══ EXTRACTED DATA
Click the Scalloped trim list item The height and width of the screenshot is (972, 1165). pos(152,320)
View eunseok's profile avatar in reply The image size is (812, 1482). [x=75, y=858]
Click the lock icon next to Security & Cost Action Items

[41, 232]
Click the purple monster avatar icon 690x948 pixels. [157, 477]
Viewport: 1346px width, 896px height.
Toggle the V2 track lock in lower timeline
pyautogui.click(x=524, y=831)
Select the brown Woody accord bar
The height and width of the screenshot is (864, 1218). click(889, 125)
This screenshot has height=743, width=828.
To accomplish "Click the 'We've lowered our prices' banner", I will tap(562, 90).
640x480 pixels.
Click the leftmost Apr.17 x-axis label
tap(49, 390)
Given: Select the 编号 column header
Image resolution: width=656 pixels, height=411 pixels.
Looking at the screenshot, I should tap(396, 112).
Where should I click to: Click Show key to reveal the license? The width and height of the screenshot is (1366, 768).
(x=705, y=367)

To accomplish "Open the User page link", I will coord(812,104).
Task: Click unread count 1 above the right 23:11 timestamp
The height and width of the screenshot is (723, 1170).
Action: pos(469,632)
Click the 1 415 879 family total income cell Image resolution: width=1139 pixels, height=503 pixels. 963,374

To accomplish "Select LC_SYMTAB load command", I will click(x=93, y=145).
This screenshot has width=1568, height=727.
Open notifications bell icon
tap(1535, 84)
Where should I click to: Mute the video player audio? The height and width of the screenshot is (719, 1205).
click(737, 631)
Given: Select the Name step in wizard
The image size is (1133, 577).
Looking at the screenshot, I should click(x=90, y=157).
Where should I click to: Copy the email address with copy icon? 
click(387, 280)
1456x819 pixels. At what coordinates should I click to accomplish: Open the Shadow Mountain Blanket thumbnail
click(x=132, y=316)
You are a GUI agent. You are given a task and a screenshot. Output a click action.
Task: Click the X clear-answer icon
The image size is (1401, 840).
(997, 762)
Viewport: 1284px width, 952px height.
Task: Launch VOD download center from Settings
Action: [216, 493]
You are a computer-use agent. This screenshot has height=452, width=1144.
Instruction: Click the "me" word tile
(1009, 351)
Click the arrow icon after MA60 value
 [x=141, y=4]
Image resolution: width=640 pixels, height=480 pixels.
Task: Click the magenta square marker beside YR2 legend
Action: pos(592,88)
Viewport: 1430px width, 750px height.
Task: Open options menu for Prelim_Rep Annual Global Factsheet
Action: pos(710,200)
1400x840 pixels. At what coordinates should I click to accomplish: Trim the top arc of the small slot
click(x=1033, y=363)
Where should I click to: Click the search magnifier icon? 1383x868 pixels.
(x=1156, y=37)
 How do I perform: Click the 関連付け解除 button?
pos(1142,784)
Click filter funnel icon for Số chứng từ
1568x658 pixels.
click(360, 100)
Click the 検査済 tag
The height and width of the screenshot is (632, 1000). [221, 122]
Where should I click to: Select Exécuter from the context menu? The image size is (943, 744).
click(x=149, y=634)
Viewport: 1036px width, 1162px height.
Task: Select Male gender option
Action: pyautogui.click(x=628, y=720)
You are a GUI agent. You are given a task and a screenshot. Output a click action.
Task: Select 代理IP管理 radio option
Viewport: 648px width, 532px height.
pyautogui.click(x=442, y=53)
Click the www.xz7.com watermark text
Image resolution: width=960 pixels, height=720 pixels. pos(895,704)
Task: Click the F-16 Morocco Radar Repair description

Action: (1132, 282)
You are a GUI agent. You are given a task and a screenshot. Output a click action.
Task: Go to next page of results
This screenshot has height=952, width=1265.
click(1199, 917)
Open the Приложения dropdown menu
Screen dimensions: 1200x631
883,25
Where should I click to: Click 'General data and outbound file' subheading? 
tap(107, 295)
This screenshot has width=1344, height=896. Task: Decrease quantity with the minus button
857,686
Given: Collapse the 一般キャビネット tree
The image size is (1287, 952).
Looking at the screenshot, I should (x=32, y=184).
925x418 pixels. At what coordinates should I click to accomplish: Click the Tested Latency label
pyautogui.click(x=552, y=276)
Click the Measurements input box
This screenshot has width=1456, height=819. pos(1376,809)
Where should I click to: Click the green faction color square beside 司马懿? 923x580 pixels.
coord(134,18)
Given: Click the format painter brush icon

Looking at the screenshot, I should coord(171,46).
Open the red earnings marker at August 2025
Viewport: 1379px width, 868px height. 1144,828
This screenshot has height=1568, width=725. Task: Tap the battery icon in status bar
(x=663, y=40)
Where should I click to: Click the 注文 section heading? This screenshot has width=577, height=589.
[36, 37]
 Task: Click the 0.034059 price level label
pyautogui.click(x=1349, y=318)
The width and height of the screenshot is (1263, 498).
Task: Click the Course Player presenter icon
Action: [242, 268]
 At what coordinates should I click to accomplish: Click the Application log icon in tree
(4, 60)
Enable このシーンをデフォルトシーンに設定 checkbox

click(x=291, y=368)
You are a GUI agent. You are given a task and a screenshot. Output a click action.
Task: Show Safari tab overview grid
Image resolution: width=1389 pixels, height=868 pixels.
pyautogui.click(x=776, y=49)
════
## REQUIRED TASK
Please copy out each of the entries above word for word, with nothing changed.

## EXERCISE RESULT
Click the Scalloped trim list item The height and width of the screenshot is (972, 1165). pos(152,320)
View eunseok's profile avatar in reply The image size is (812, 1482). [x=75, y=858]
Click the lock icon next to Security & Cost Action Items

[41, 232]
Click the purple monster avatar icon 690x948 pixels. [157, 477]
Viewport: 1346px width, 896px height.
Toggle the V2 track lock in lower timeline
pyautogui.click(x=524, y=831)
Select the brown Woody accord bar
The height and width of the screenshot is (864, 1218). click(889, 125)
This screenshot has height=743, width=828.
To accomplish "Click the 'We've lowered our prices' banner", I will tap(562, 90).
640x480 pixels.
Click the leftmost Apr.17 x-axis label
tap(49, 390)
Given: Select the 编号 column header
Image resolution: width=656 pixels, height=411 pixels.
Looking at the screenshot, I should tap(396, 112).
Where should I click to: Click Show key to reveal the license? The width and height of the screenshot is (1366, 768).
(x=705, y=367)

To accomplish "Open the User page link", I will coord(812,104).
Task: Click unread count 1 above the right 23:11 timestamp
The height and width of the screenshot is (723, 1170).
Action: pos(469,632)
Click the 1 415 879 family total income cell Image resolution: width=1139 pixels, height=503 pixels. 963,374

To accomplish "Select LC_SYMTAB load command", I will click(x=93, y=145).
This screenshot has width=1568, height=727.
Open notifications bell icon
tap(1535, 84)
Where should I click to: Mute the video player audio? The height and width of the screenshot is (719, 1205).
click(737, 631)
Given: Select the Name step in wizard
The image size is (1133, 577).
Looking at the screenshot, I should click(x=90, y=157).
Where should I click to: Copy the email address with copy icon? 
click(387, 280)
1456x819 pixels. At what coordinates should I click to accomplish: Open the Shadow Mountain Blanket thumbnail
click(x=132, y=316)
You are a GUI agent. You are given a task and a screenshot. Output a click action.
Task: Click the X clear-answer icon
The image size is (1401, 840).
(997, 762)
Viewport: 1284px width, 952px height.
Task: Launch VOD download center from Settings
Action: [216, 493]
You are a computer-use agent. This screenshot has height=452, width=1144.
Instruction: Click the "me" word tile
(1009, 351)
Click the arrow icon after MA60 value
 [x=141, y=4]
Image resolution: width=640 pixels, height=480 pixels.
Task: Click the magenta square marker beside YR2 legend
Action: pos(592,88)
Viewport: 1430px width, 750px height.
Task: Open options menu for Prelim_Rep Annual Global Factsheet
Action: pos(710,200)
1400x840 pixels. At what coordinates should I click to accomplish: Trim the top arc of the small slot
click(x=1033, y=363)
Where should I click to: Click the search magnifier icon? 1383x868 pixels.
(x=1156, y=37)
 How do I perform: Click the 関連付け解除 button?
pos(1142,784)
Click filter funnel icon for Số chứng từ
1568x658 pixels.
click(360, 100)
Click the 検査済 tag
The height and width of the screenshot is (632, 1000). [221, 122]
Where should I click to: Select Exécuter from the context menu? The image size is (943, 744).
click(x=149, y=634)
Viewport: 1036px width, 1162px height.
Task: Select Male gender option
Action: pyautogui.click(x=628, y=720)
You are a GUI agent. You are given a task and a screenshot. Output a click action.
Task: Select 代理IP管理 radio option
Viewport: 648px width, 532px height.
pyautogui.click(x=442, y=53)
Click the www.xz7.com watermark text
Image resolution: width=960 pixels, height=720 pixels. pos(895,704)
Task: Click the F-16 Morocco Radar Repair description

Action: (1132, 282)
You are a GUI agent. You are given a task and a screenshot. Output a click action.
Task: Go to next page of results
This screenshot has height=952, width=1265.
click(1199, 917)
Open the Приложения dropdown menu
Screen dimensions: 1200x631
883,25
Where should I click to: Click 'General data and outbound file' subheading? 
tap(107, 295)
This screenshot has width=1344, height=896. Task: Decrease quantity with the minus button
857,686
Given: Collapse the 一般キャビネット tree
The image size is (1287, 952).
Looking at the screenshot, I should (x=32, y=184).
925x418 pixels. At what coordinates should I click to accomplish: Click the Tested Latency label
pyautogui.click(x=552, y=276)
Click the Measurements input box
This screenshot has width=1456, height=819. pos(1376,809)
Where should I click to: Click the green faction color square beside 司马懿? 923x580 pixels.
coord(134,18)
Given: Click the format painter brush icon

Looking at the screenshot, I should coord(171,46).
Open the red earnings marker at August 2025
Viewport: 1379px width, 868px height. 1144,828
This screenshot has height=1568, width=725. Task: Tap the battery icon in status bar
(x=663, y=40)
Where should I click to: Click the 注文 section heading? This screenshot has width=577, height=589.
[36, 37]
 Task: Click the 0.034059 price level label
pyautogui.click(x=1349, y=318)
The width and height of the screenshot is (1263, 498).
Task: Click the Course Player presenter icon
Action: [242, 268]
 At what coordinates should I click to accomplish: Click the Application log icon in tree
(4, 60)
Enable このシーンをデフォルトシーンに設定 checkbox

click(x=291, y=368)
You are a GUI agent. You are given a task and a screenshot. Output a click action.
Task: Show Safari tab overview grid
Image resolution: width=1389 pixels, height=868 pixels.
pyautogui.click(x=776, y=49)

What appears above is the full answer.